Why Is Wheat Flour Roasted Before Making Sweets?

Do you remember the school days when you used to enter the house filled with the aroma of roasted atta? This is one of the reasons why nostalgia kicks in when you pass by a community kitchen in a Gurudwara. The intoxicating aroma of roasted wheat flour indicates that something delicious and sweet is being cooked in the house or kitchen. 

Video Credit: Chef Ranveer Brar/ YouTube

However, have you stopped to wonder why atta is roasted before using it in the kitchen for other purposes beyond making flatbread or bread? Here is a short guide to feed your curiosity regarding why and how to roast wheat flour before making delightful sweets.

Why Is Wheat Flour Roasted Before Making Sweets?

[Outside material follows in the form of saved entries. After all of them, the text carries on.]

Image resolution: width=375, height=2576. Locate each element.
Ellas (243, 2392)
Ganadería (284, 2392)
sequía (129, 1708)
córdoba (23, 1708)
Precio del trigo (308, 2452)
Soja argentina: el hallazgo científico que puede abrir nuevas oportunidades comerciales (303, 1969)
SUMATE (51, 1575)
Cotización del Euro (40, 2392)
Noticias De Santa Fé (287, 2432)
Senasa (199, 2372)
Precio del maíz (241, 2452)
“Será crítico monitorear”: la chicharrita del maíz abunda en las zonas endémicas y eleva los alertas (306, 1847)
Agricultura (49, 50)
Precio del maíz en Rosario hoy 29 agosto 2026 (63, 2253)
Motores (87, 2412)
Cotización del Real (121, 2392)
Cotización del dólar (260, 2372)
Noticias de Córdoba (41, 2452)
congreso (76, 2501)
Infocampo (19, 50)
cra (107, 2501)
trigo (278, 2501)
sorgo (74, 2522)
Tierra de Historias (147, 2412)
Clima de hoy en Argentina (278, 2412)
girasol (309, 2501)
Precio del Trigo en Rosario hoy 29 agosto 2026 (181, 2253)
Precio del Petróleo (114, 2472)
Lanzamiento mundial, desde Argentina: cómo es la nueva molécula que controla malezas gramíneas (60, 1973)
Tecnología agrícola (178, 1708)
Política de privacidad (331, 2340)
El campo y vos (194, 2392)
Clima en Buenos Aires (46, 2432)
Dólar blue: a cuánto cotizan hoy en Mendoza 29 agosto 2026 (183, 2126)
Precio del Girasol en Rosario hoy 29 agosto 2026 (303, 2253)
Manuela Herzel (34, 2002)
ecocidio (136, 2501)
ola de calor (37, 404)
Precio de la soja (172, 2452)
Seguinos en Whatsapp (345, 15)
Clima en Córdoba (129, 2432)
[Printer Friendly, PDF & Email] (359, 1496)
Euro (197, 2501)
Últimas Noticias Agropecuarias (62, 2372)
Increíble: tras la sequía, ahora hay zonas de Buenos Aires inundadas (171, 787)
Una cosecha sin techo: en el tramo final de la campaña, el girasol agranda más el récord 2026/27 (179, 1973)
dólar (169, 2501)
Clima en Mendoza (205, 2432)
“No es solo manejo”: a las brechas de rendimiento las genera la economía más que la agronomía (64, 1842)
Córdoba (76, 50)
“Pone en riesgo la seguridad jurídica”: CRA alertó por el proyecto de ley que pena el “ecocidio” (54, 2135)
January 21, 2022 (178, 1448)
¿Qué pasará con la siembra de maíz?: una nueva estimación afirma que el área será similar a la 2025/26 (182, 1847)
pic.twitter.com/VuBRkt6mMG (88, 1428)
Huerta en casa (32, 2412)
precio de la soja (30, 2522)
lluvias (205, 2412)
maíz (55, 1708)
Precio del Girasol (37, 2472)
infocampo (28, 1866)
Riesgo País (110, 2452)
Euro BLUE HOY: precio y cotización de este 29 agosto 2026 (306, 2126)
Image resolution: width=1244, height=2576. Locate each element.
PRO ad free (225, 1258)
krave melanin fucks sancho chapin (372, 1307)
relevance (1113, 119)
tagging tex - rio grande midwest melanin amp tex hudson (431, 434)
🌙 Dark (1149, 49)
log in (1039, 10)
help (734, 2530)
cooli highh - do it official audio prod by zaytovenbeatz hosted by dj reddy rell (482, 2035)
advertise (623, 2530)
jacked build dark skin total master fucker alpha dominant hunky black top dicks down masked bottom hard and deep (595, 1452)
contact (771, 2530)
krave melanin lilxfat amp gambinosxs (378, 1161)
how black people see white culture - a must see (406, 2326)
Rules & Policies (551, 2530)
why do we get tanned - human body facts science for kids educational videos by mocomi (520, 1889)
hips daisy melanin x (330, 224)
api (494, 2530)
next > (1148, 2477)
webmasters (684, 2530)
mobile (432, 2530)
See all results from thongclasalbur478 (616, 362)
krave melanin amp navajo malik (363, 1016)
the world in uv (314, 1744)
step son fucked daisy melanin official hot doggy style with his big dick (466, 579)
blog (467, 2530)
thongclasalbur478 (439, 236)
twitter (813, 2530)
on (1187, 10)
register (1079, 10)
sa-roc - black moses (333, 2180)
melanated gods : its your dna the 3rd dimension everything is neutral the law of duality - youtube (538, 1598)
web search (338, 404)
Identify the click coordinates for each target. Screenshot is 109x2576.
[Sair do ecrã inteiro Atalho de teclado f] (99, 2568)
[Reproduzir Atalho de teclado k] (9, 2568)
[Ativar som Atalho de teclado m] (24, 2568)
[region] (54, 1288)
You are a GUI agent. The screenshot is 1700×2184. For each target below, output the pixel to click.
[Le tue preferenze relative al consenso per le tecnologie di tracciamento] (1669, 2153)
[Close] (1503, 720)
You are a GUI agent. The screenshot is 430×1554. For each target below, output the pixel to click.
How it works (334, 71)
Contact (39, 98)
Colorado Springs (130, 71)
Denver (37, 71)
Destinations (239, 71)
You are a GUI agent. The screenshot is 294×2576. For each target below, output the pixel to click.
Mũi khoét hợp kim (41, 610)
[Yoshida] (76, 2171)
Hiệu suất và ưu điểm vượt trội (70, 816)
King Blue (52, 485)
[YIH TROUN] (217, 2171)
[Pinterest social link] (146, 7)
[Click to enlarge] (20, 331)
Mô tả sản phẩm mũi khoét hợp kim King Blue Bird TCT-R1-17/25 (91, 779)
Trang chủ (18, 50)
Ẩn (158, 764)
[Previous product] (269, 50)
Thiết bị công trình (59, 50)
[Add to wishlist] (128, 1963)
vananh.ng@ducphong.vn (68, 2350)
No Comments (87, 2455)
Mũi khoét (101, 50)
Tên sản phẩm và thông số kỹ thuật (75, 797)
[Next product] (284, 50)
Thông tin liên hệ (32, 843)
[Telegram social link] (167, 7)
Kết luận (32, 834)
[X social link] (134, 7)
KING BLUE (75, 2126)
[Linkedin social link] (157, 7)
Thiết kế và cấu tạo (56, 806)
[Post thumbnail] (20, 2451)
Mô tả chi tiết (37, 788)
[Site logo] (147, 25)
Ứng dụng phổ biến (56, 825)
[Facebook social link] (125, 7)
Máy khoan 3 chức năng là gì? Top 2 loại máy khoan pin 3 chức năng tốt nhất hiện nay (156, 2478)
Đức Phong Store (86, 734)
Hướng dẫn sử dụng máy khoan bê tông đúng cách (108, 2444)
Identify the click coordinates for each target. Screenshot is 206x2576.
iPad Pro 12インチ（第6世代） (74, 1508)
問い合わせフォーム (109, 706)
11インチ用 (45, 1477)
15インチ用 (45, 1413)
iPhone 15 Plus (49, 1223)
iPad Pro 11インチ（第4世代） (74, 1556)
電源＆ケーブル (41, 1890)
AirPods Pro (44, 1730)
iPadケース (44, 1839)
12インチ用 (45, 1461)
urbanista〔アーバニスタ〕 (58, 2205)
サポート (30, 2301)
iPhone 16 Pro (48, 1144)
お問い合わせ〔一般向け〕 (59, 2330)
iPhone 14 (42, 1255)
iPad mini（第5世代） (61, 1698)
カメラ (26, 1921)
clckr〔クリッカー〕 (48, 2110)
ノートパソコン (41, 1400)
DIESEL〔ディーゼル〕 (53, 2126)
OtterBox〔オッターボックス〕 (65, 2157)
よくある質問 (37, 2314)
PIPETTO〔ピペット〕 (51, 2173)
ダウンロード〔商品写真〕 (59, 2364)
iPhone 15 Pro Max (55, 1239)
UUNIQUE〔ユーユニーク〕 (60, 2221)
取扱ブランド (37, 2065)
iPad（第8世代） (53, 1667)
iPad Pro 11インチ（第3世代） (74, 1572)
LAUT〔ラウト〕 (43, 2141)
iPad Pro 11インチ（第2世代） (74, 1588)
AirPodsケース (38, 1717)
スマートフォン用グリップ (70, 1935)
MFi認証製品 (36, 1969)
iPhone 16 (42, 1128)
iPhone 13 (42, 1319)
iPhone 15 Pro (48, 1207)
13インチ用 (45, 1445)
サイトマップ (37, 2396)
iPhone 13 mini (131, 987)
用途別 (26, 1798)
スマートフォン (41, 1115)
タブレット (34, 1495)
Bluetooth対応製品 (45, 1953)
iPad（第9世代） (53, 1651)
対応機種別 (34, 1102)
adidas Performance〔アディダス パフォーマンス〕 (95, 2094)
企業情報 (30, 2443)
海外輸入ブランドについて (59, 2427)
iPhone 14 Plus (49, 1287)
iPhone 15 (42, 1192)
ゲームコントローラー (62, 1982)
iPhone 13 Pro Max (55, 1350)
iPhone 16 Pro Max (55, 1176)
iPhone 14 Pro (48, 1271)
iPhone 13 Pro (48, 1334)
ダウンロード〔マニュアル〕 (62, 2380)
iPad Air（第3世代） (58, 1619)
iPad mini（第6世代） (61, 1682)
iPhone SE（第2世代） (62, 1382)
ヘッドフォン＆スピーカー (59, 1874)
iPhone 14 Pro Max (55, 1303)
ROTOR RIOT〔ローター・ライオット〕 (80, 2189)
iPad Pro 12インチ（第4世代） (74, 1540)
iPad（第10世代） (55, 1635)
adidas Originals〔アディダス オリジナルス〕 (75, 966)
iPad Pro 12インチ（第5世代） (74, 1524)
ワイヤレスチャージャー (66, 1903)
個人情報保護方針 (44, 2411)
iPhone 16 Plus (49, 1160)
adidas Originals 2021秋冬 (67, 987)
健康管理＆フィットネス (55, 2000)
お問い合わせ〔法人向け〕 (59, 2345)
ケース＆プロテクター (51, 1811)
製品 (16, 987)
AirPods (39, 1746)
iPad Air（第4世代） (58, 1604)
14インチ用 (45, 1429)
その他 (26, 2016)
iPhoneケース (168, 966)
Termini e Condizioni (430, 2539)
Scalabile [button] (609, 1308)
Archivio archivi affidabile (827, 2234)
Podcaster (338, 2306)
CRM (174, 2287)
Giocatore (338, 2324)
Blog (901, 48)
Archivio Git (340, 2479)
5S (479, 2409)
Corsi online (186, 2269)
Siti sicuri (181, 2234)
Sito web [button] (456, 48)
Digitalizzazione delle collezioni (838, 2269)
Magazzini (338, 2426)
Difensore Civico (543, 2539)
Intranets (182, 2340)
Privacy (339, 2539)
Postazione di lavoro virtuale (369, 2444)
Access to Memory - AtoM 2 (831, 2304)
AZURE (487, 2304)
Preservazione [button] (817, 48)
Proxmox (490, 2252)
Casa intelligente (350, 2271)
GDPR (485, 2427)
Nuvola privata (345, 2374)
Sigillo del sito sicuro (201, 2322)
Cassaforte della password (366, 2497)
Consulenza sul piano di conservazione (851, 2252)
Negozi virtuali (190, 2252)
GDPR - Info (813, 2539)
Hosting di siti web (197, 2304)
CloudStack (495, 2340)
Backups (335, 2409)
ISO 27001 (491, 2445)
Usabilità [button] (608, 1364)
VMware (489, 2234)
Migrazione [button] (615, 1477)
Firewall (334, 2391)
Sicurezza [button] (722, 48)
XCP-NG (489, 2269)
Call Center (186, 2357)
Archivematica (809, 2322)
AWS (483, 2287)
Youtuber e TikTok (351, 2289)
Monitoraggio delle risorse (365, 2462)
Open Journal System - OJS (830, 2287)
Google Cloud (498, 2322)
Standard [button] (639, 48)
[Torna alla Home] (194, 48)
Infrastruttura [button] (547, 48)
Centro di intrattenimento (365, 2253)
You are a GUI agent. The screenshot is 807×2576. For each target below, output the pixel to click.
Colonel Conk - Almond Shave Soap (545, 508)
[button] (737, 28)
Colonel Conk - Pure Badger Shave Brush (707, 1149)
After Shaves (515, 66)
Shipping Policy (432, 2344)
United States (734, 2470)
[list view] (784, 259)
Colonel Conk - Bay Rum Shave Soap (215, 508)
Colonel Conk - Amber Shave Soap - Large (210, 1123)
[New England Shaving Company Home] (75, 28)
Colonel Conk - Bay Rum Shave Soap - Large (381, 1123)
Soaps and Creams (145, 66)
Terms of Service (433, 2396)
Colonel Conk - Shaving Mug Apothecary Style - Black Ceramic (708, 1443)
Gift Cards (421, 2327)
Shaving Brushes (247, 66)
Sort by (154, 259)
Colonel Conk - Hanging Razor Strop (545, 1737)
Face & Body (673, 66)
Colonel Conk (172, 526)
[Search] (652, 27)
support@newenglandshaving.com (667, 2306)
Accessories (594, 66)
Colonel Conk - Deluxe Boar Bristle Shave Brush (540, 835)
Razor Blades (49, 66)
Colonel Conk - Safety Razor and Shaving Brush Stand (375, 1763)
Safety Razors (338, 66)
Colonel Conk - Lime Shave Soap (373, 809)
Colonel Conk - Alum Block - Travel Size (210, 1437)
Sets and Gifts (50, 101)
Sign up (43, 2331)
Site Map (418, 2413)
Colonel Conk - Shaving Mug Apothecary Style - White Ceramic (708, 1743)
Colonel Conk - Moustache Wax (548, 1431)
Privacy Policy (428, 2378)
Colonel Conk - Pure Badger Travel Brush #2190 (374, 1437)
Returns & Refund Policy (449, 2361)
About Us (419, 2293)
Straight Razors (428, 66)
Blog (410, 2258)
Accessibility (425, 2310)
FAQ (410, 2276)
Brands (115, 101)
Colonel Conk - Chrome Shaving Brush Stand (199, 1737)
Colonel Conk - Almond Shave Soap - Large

Whether you are making kada prasad or panji to offer to Gods and Goddesses or ladoo and cookies for loved ones and guests, the first step is to roast the wheat flour. Here is why it is tossed in a hot kadhai, especially in monsoon,

  • Adds nutty aroma to the dish
  • Prevents infestation by pests
  • Reduces staleness
  • Increases shelf life
  • Avoids build-up of mildew and mould
  • Prevents absorption of moisture

Also Read: 7 Tips To Prevent Food From Spoilage During Monsoon

Monsoon Tips And Tricks To Roast Wheat Flour

Use Heavy-Bottom Pan

Always ensure to use a heavy-bottom pan. It ensures that the granules do not burn while you leave the ingredients idle for just a few seconds. A heavy pan will also ensure an even distribution of heat across the surface and help to roast the atta to perfection.

Continue Stirring

If you have witnessed seasons of MasterChef India and pioneers sharing the recipe of kadha prasad or atta ladoo, they always suggested continuously stirring the wheat flour. Not only will it help you avoid burning the atta but also ensure that it is evenly roasted.

Cook In Small Batches

Since you need to stir continuously, it is suggested to roast atta in small batches. While it might seem easy, the process of stirring can be painful, especially for your arms. A small batch also facilitates better control over the ingredients and makes it easy for you to roast the atta evenly.

Observe Colour

Always keep an eye on the wheat flour while roasting it. The two signs of an evenly batch of roasted atta are its colour and aroma. The nutty aroma will signal that the flour has been roasted and even a light brown hue will seal the deal. If you cook it beyond that, you might end up burning it.

Subject To Moderate Heat

Since you are roasting atta in a heavy bottom, keep the flame to a medium-high. If you keep the flame low, the flour will take time to roast. However, if the flame is high, it increases the risk of burning. High heat will also lead to uneven distribution of heat which will hamper the texture of the final product.

Roast In Ghee

In most Indian households, you will witness people roasting atta by adding ghee. It makes the process easy and makes the mixture nutritious. Moreover, ghee or oil acts as a binding agent. Especially, if you are cooking ladoo. 

Cool It Off

Once the atta has roasted, keep it aside on a plate to cool off. Don’t leave it in the kadhai or else it will continue to cook and some granules might even burn and destroy the aroma and texture of the mixture. If you are not going to use it immediately to make something, store the flour in an airtight container. 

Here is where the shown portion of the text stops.